Sheila King sheila@thinkspot.net
Fri, 08 Feb 2002 21:30:15 -0800


OK, I'm having some trouble with using the re module for regular
expression matching. (I'm very new to using regular expressions, so I
suppose I could be doing something really stupid?)

Here is a session with the interactive interpreter:

Python 2.2 (#28, Dec 21 2001, 12:21:22) [MSC 32 bit (Intel)] on win32
Type "copyright", "credits" or "license" for more information.
IDLE 0.8 -- press F1 for help
>>> import re
>>> searchstring = 'ADV: FREE FREE OFFERZ!!!!'
>>> pattern = 'adv:'
>>> p = re.compile(r'\b%s\b' % pattern)
>>> result = p.search(searchstring, re.IGNORECASE)
>>> result
>>> print result
None

I would have expected to get a match on the above situation.

Now when I try this:

>>> searchstring = 'Viagra without a prescription!'
>>> pattern = 'viagra'
>>> p = re.compile(r'\b%s\b' % pattern)
>>> result = p.search(searchstring, re.IGNORECASE)
>>> result
>>> print result
None
>>> searchstring = 'get viagra without a prescription!'
>>> pattern = 'viagra'
>>> p = re.compile(r'\b%s\b' % pattern)
>>> result = p.search(searchstring, re.IGNORECASE)
>>> result
<_sre.SRE_Match object at 0x00AF4010>
>>> 

If 'viagra' comes at the beginning, it doesn't match, but if it comes in
the middle it does.
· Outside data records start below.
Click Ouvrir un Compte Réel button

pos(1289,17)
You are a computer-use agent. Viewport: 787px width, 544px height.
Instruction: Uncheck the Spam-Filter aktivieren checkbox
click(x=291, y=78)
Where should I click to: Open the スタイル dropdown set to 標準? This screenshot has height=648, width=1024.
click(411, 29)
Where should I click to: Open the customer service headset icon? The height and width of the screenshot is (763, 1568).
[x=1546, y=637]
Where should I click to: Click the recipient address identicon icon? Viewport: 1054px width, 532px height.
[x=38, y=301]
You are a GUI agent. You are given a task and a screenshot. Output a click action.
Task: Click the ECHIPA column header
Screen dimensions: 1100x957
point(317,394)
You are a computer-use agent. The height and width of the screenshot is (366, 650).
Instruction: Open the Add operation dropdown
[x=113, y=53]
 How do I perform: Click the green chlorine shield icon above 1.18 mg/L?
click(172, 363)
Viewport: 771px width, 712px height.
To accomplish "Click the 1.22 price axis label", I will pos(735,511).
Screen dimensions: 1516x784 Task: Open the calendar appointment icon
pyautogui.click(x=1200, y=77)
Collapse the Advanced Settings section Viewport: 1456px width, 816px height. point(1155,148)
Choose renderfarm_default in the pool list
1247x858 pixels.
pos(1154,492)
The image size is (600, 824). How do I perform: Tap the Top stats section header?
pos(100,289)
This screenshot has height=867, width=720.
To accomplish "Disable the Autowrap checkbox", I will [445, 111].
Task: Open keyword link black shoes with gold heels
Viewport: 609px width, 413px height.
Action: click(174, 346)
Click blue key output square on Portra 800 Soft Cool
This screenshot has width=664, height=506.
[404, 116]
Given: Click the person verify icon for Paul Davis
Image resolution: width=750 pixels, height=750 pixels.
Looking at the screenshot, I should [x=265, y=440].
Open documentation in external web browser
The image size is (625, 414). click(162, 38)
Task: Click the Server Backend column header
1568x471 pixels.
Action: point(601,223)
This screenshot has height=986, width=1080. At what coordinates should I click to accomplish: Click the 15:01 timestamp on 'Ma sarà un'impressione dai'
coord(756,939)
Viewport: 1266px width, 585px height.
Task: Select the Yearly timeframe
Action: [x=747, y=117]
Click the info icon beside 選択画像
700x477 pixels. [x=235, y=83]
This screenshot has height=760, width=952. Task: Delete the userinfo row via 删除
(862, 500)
So, one starts to think that \b, the word boundary,
won't match at the beginning of a string (which is totally contrary to
what I would expect).

Please help.

The task I am trying to accomplish right now is this:

I have a list of strings (common words and phrases one might expect to
find in a Spam email, if that wasn't obvious from the above examples)
and I want to do a regular expression search against the subject of an
email and see if I get a match or not (after which I handle the email).

-- 
Sheila King
http://www.thinkspot.net/sheila/

"When introducing your puppy to an adult cat,
restrain the puppy, not the cat." -- Gwen Bailey,
_The Perfect Puppy: How to Raise a Well-behaved Dog_